Il est pratiquement impossible d’établir avec exactitude le nombre de victimes déportées, tant les archives divergent. Les premiers rapports font état de 91 000 déportés, certains analystes avancent un maximum de 120 000. L’identité des déportés est tout aussi complexe : outre une minorité de tsiganes (deux wagons leur sont « réservés »), il est question d’environ 75 000 « Turcs », ce terme englobant des Géorgiens musulmans aussi appelés Meskhètes, des Turcs, des Tarakamas, des Azéris, 9 000 Kurdes et 1 300 Arméniens sunnites (Khemchiles) et quelques tsiganes déportés dans deux wagons.

Lors de la déportation, les hommes du NKVD répétaient cette seule phrase : « On vous déporte.
Rassemblez-vous. Vous avez deux (trois) heures. » (Bugaj, Gonov, 1998:215). Certains se font rassurants en faisant croire à un déplacement temporaire, d’autres pillent les maisons sous les yeux mêmes des propriétaires. Les conjoints musulmans de non-Musulmans sont épargnés, mais dans les faits, les familles restent globalement soudées et choisissent l’exil. Toutefois, ceux qui restent sont soumis à des contrôles humiliants et à d’insupportables pressions psychologiques (L. Baratachvili, 1988, n9:106).

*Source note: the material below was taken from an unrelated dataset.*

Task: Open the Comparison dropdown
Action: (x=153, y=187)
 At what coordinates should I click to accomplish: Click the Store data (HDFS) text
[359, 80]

Après la guerre, les déportations se poursuivent : une résolution du Conseil des Ministres de l’URSS du 29 mai 1949 ordonne la déportation du Sud Caucase de tous les Turcs, Grecs et Dachnaks (révolutionnaires) arméniens, sans préciser leur nombre (Bugaj, Gonov, 1998:222). Les frontières turco-soviétiques sont ainsi littéralement nettoyées de tout « élément suspect », en premier lieu des Musulmans.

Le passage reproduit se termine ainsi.